Cover of Beneath. A ladder descends into an ominous looking manhole

About the Book

Title: Beneath
Published: 2015

Cover Story: The Fire Down Below
Drinking Buddy:
Fishin’ in the Dark
MPAA Rating:
PG-13 (violence, intense action)
Talky Talk:
I’m Goin’ Down
Bonus Factors:
Secret Underground Society, Librarian
Bromance Status:
The Old Brotherhood

Cover Story: The Fire Down Below

At first, I was annoyed with the cover designer for making this look like some kind of horror story. Then, as I continued to read, I realized that wasn’t an entirely wrong impression.

The Deal: Pat O’Tool has always idolized his older brother, Coop. Coop was always kind of an oddball. He was obsessed with things under the ground. He dug miles (literal miles) of tunnels under his neighborhood, almost drowning himself and his brother when they broke through the neighbors’ pool. He eschews material possessions, refusing all gifts, except for some tap shoes from Pat. He vanishes from home, sending Pat cryptic letters about how he’s trying to make contact with the underground. Pat doesn’t think he’s referring to the French resistance. And then, the letters stop.
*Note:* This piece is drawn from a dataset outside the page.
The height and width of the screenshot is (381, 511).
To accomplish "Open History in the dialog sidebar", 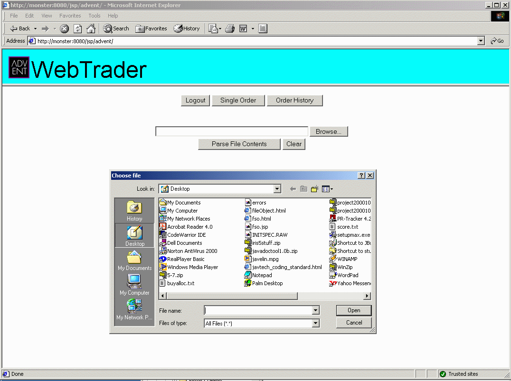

With both his parents dating irritating people, Pat decides to track down Coop in New York City. Soon, he makes contact with the Community, a group of people who have fallen off the grid and live in the abandoned basements, tunnels and caves below the city.

But there are other things underground. Things not as nice.

And they have Coop.

Drinking Buddy: Fishin’ in the Dark

Two pints of beer cheersing

Pat and Coop’s parents couldn’t be more respectable: their mother is an astronaut and their father won a Nobel Prize. But Coop has always been determined to do things his own way, to start all over under the earth. And Pat, while he’s not so much of an rebel, isn’t into the whole 9 to 5 thing either.

And then there’s Kate. Kate’s from the underground. DEEP underground. A girl who’s an expert in combat, urban exploration, surveillance, and moving in the darkness. She knows what happened to Coop. Maybe she even had something to do with it. But if Pat wants to find Coop, he has to trust her.

Awesome trio. I’d drink deep well water with all of them, any…whatever passes for day down here.

MPAA Rating: PG-13 (violence, intense action)

Life underground is not all communism, friendly stray dogs, and ‘someone threw away a perfectly good turkey!’ Below the Community is the POD…the people of the deep. Just who are they? Cannibals? Monsters? CHUDs? Satanists? They say the POD people were all born down there. Some have never seen the sky. They want to be left alone. Not that they’ll leave you alone.

Pat and Kate descend into the hellish depths of the POD in a real life D&D adventure to rescue Coop. And Pat gets a feeling he might never return to the surface again.

Talky Talk: I’m Goin’ Down

When I picked up this book, I figured it would be a story about a society of amiable hippies and urban exploration. At it was. At first. But when Pat and Kate descend into the Deep and face off against the LOD (Lord of the Deep), things get real. Slave labor. Killer guard dogs. Mercenaries. Hidden cameras. 1960s anarchist groups. Mushroom farms.

Here’s a tip: when someone has lived in the sewers for decades, odds are they don’t like visitors.

Bonus Factor: Secret Underground Society

The Morlocks from the movie The Time Machine

Every kid has secretly wished they could go off and live in a cave with a group of awesome friends like the pirates and ninjas we were truly meant to be. Well, the Community is living the dream. A city like New York throws out a lot of good stuff. There are miles of abandoned subway lines, basements, and other forgotten structures. All they want is to do their own thing. Everything they have, they share. Food is for the hungry, their communal money is for those who need it. Some people live partial lives on the surface, others are happy to stay below. Membership is invite only; Coop had to fight for acceptance.

Where do I sign up?

Bonus Factor: Librarians

James Klise and Brian Katcher, snappily dressed, at the 2011 ALA conference

Kate, who one might say was rigorously homeschooled, is one day approached by a mysterious figure who only calls himself The Librarian. He brings her books. News clippings. He expands her world.

Who is he? What’s his game? Why the hell does he think it’s okay to remove books from the NYPL without properly checking them out?

Bromance Status: The Old Brotherhood

As a teenager, I did little more than carve the anarchist symbol all over my high school. Maybe I should have tried a little harder to completely drop out of society. Peace, brother.

FTC Full disclosure: I received no money for writing this review because I don’t need your capitalist blood money, you fascists!

Brian wrote his first YA novel when he was down and out in Mexico. He now lives in Missouri with his wonderful wife and daughter. He divides his time between writing and working as a school librarian. Brian still misses the preachy YA books of the eighties.